List of tasks
• a. In the essay on longevity below, restate the paragraph beginning "Writers hope that their books" more concisely, keeping its main points.
• b. According to the essay on longevity below, how many genes may be involved in ageing?
• c. Write out word for word the part of the essay on longevity below that opens with the words containing "Oily fish, regular" and closes with "And not me.".

Selected passage
The traditional view is that to live beyond 120 would be unpleasant, and immortality a nightmare. The prospect of death is supposed to sharpen our appetite. "All's well that ends," wrote the poet Robert Lowell, abbreviating Shakespeare. Faust's Mephistophelean pact may earn him an extra 24 years on Earth, but the time flies by so quickly that it isn't worth the price of his soul. Then there are the Struldbrugs, or immortals, in Swift's Gulliver's Travels - withered, senile, depressed and solipsistic - who endure all the infirmities of old age as well as "the dreadful prospect of never dying".

The Struldbrug story is a variation of the Greek myth of Tithonus, whose misfortune was to be granted immortality but not eternal youth. Third-millennial immortality might not leave mankind in such a fix - in theory, future generations could simply buy new body parts and perpetually regenerate themselves. But that still leaves the problem of psychological adjustment; wouldn't knowing one can never die be a kind of death in itself? Isn't kicking the bucket a fundamental human right? Having a brain transplant every 100 years or so might make eternity easier to cope with. But would that really count as immortality, if it meant the extinction of the person - or personality - that existed before?

Immortality is more than most of us can get our heads round. So what about the nearer prospect of longevity: how would it be to live for 150 years? Here I part company with Swift but also with evolutionary hardliners who say the human body is designed for obsolescence because once we've had children we're no longer useful and must die to prevent the world from becoming overcrowded. It's as true or truer to say that the human body is programmed for survival, and that the human mind is constantly seeking ways to extend life. Genetic cutting-and-pasting will soon allow us greater control of our destinies. Modified, we can live longer. And few of us, given the choice, would elect to have lives as short as our forebears had. Does 70 seem old any more? Do 75 and 80? This 50-year-old doesn't think so.

Some people reach a point where they have had enough - not just because they're physically run-down but because life holds no pleasure or surprise.

"O! let him pass," Kent says of the dying Lear, "he hates him/That would upon the rack of this tough world/Stretch him out longer." But if we could age at half the speed we do now; if giving birth at 60, and having great sex at 95, weren't freakish but the norm; if the rack of pain and infirmity were withheld until the last months; if we expected to live to 150, not 80, and adjusted our pace accordingly - then what's the drawback?

Oh, but the important thing is to be truly alive while you are alive, people say. True enough. But why not be truly alive for longer? Carpe diem - seize the day. But couldn't we seize tomorrow too? Living on needn't mean grey-haired caution and niggardly hoarding. There'd be the chance to do more, feel more, think more, be more. "If I could have my time again," people say. Well, perhaps in future they will, and live their lives twice over first time round.

Writers hope that their books will give them a form of afterlife. But posterity is unpredictable. And is immortality worth having if one isn't around to enjoy it? (I don't see Shakespeare getting much pleasure from his.) To have to die in order to live for ever isn't the best of deals. Far better to enjoy longevity in the flesh. Should weariness and self-loathing set in, there's always the get-out clause of suicide.

Forty years ago, the hero of Kingsley Amis's novel Take a Girl Like You decided that there was "quite a good chance of his never actually being called upon to die at all. Those medicos would probably come up with something in the next decade or so". Well, they didn't, they haven't. The present consensus is that no one gene is responsible for ageing (there may be as many as 7,000), and that postponing or cancelling death is much more complex than taking out a single offender. But already we are living longer, and our children's children can surely improve on our modest efforts.

Oily fish, regular exercise (including sex), Ibuprofen, hormones like melatonin and DHEA - the popular wisdom is that these are good for longevity. But cell banks and body repair shops will offer more. The sooner the better, I say. Who, offered a healthy few additional years, would refuse? Not Faust. And not me.

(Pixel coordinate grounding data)
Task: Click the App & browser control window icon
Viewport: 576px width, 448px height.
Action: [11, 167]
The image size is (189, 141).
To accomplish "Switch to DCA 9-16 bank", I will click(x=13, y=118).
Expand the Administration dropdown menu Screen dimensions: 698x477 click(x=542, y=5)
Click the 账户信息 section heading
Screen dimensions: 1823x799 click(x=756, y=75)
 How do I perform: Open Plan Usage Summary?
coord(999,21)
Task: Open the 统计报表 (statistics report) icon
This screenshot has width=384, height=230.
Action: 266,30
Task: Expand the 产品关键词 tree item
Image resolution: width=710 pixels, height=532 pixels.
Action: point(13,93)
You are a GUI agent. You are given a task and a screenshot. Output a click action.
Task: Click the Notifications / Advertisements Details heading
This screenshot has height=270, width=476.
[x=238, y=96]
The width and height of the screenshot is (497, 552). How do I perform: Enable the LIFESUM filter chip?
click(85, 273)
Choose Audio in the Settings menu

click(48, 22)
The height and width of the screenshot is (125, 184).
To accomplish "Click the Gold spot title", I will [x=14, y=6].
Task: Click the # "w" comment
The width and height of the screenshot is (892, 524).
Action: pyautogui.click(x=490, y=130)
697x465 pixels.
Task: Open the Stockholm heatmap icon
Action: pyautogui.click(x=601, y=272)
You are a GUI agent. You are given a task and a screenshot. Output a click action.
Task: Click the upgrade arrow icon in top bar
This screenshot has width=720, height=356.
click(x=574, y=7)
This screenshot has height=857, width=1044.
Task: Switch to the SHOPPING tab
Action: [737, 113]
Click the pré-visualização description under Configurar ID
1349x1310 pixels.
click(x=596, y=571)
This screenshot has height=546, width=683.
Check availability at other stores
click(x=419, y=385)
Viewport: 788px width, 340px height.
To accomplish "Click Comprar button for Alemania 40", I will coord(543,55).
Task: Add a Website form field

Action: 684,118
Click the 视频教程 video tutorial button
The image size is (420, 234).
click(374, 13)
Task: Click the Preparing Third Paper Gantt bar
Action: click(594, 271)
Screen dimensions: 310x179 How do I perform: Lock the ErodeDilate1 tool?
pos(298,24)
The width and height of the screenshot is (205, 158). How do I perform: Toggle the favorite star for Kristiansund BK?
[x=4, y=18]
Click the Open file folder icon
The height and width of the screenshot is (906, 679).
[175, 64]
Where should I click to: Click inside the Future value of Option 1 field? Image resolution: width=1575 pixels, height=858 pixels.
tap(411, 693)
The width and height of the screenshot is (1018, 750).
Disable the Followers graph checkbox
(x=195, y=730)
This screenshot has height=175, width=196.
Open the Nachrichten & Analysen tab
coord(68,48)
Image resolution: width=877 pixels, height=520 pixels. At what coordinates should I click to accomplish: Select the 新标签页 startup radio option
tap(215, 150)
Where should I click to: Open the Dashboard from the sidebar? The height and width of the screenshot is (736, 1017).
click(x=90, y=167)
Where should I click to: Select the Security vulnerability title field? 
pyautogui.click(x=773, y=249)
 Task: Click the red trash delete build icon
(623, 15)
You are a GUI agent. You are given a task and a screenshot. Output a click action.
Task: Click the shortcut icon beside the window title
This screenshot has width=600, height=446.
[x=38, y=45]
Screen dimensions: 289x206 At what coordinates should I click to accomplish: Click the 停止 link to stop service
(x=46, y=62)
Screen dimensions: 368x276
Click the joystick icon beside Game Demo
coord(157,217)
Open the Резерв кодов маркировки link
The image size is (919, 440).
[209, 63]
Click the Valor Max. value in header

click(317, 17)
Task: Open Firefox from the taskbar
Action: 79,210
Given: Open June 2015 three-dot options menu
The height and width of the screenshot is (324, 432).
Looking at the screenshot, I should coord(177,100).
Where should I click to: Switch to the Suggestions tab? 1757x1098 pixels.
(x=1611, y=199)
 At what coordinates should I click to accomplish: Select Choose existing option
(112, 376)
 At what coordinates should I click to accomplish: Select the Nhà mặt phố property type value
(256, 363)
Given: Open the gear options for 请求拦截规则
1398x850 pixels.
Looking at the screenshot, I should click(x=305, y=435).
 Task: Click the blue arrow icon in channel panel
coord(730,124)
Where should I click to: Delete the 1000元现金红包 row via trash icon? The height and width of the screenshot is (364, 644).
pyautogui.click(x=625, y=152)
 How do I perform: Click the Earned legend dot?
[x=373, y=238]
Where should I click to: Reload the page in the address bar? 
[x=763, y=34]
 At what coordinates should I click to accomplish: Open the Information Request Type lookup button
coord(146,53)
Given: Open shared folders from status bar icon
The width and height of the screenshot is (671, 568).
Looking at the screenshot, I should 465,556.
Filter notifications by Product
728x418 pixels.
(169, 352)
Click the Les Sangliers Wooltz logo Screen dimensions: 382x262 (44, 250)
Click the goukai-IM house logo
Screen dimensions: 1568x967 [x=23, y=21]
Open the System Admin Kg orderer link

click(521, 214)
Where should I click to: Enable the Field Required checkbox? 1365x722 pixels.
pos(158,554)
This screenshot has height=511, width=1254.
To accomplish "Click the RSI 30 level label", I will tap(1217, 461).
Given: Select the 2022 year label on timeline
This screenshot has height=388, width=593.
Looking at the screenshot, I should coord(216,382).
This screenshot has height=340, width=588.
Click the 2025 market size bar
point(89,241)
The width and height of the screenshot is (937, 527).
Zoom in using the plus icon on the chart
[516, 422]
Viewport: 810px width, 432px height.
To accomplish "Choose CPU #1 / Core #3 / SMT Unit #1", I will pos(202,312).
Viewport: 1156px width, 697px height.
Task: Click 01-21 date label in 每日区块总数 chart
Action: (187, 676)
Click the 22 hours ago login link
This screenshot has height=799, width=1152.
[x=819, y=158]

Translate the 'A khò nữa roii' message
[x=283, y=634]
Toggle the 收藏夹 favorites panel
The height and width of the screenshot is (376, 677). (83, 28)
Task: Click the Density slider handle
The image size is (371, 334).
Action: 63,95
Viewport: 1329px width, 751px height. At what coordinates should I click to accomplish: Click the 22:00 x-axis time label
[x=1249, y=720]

Responses
• a. Writers hope their books will grant them an afterlife, but posterity is unpredictable, and immortality may not be worth much if one isn't around to enjoy it. Having to die in order to live forever is a poor deal. Enjoying longevity in the flesh is far better, and suicide remains a way out if weariness and self-loathing set in.

• b. As many as 7,000.

• c.
Oily fish, regular exercise (including sex), Ibuprofen, hormones like melatonin and DHEA - the popular wisdom is that these are good for longevity. But cell banks and body repair shops will offer more. The sooner the better, I say. Who, offered a healthy few additional years, would refuse? Not Faust. And not me.